▶ **What the task requires**
Every line from the one bearing "Given: Expand all apps with 모든 앱 button" through the last line of the records below is to be output exactly, and no other line; leave out the pictures.
*** Block opens ***
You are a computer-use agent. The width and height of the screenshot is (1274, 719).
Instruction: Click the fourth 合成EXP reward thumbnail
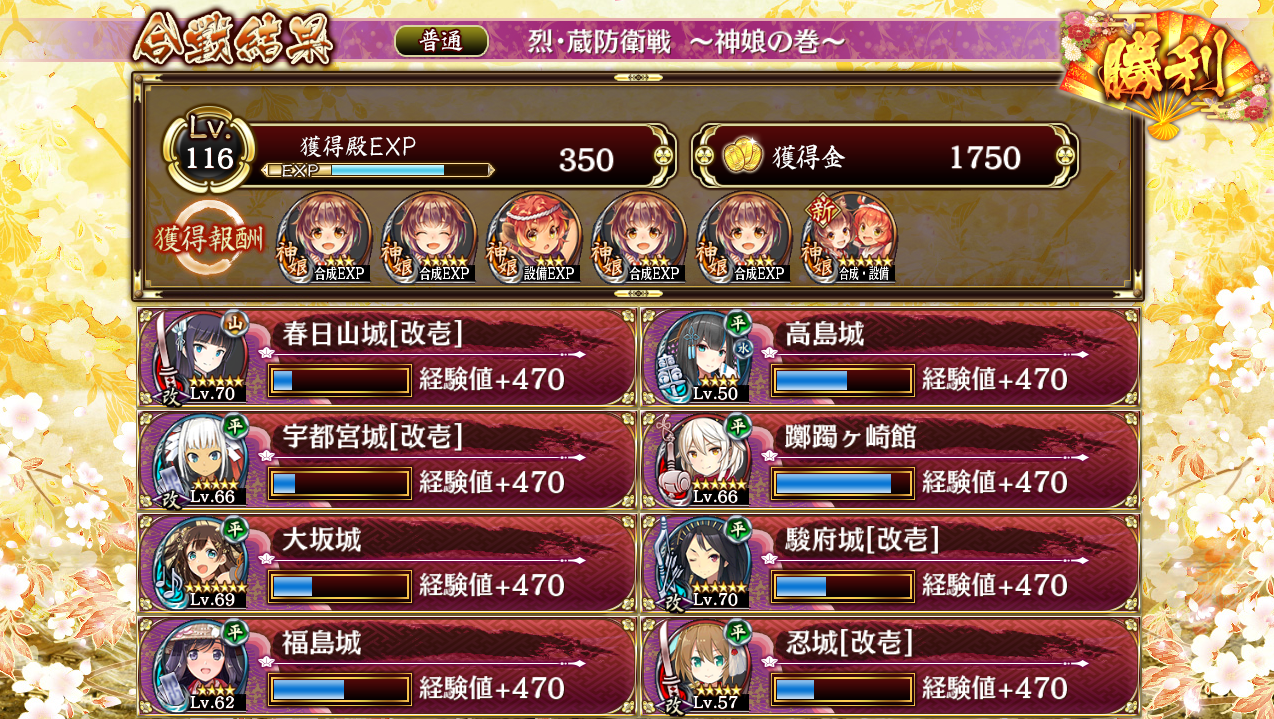[744, 238]
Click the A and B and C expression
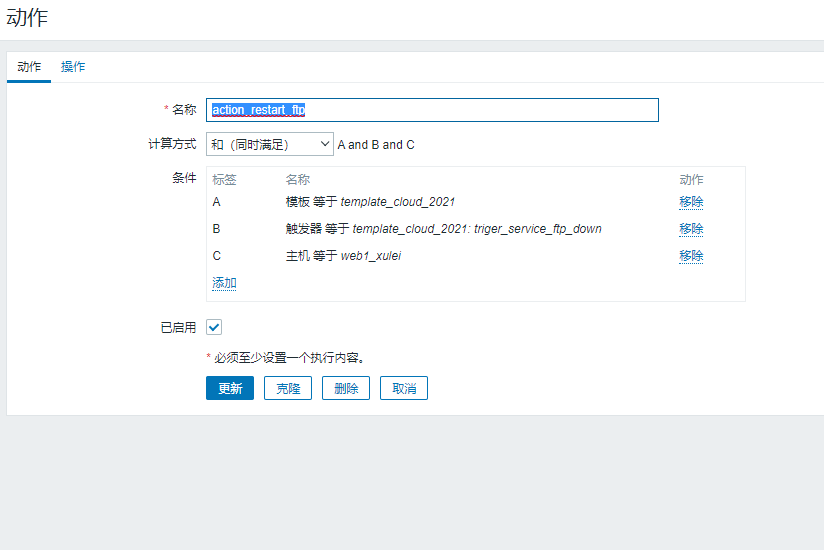Screen dimensions: 824x550 tap(376, 145)
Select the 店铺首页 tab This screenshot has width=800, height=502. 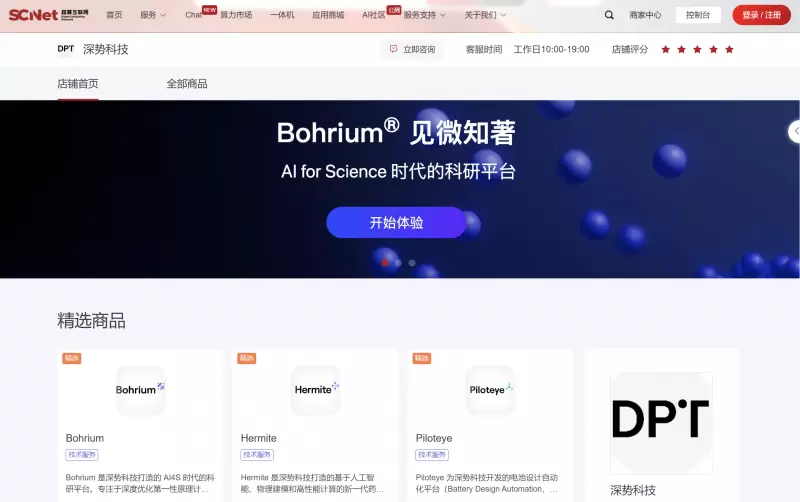point(78,84)
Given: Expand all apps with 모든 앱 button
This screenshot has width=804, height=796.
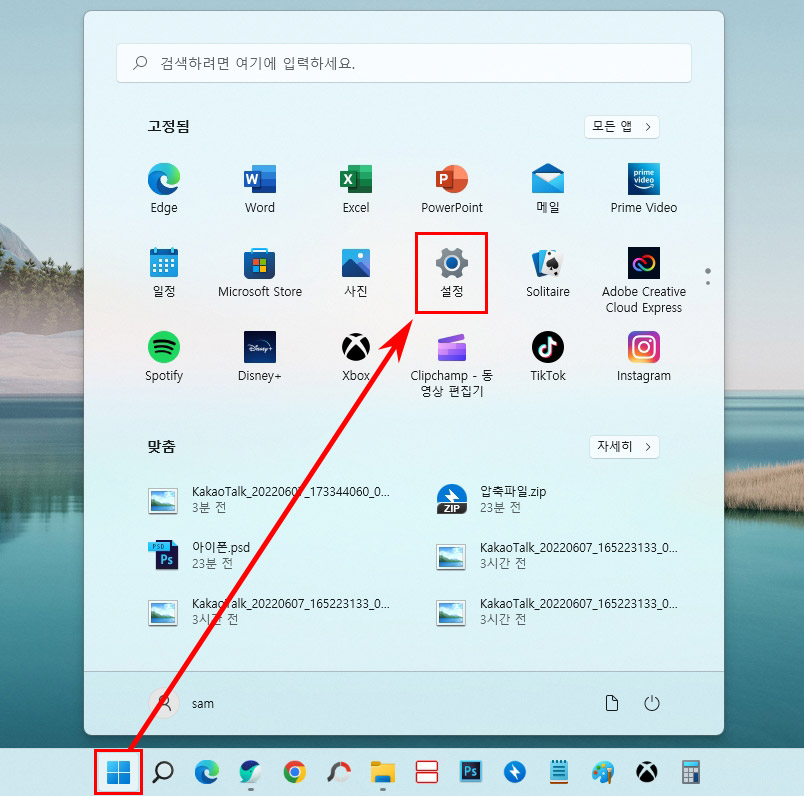Looking at the screenshot, I should pos(621,127).

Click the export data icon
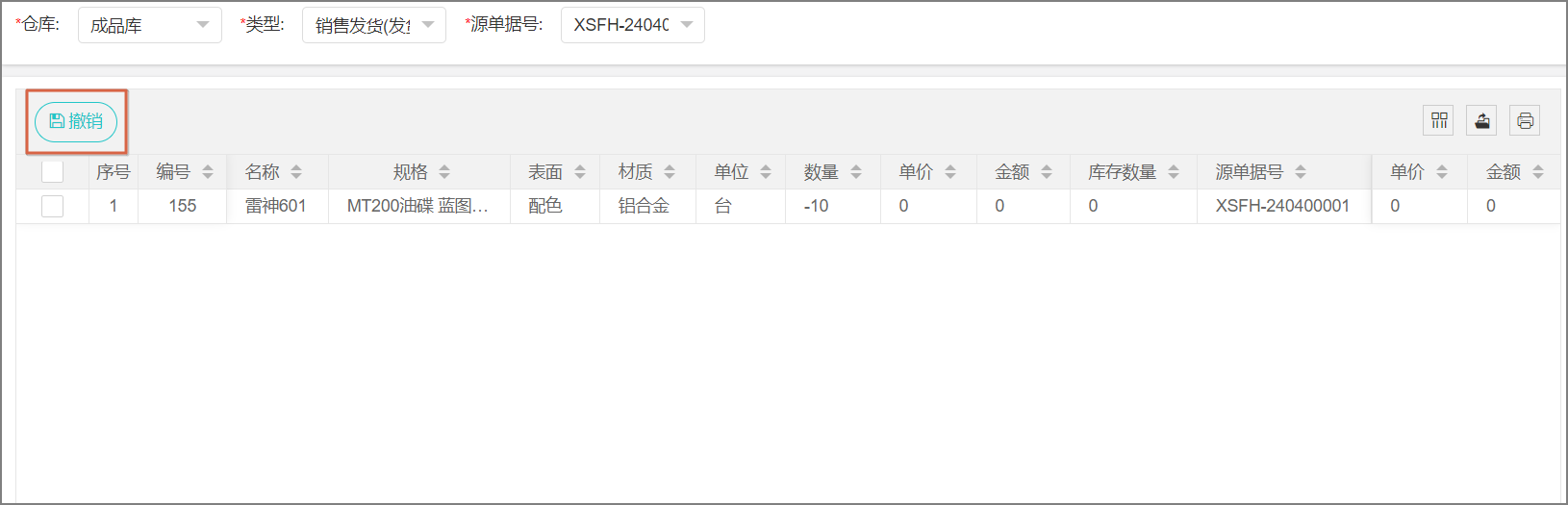[x=1481, y=120]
*** Block closes ***
▶ **Written response**
Given: Expand all apps with 모든 앱 button
This screenshot has width=804, height=796.
Looking at the screenshot, I should pos(621,127).

Click the export data icon
[x=1481, y=120]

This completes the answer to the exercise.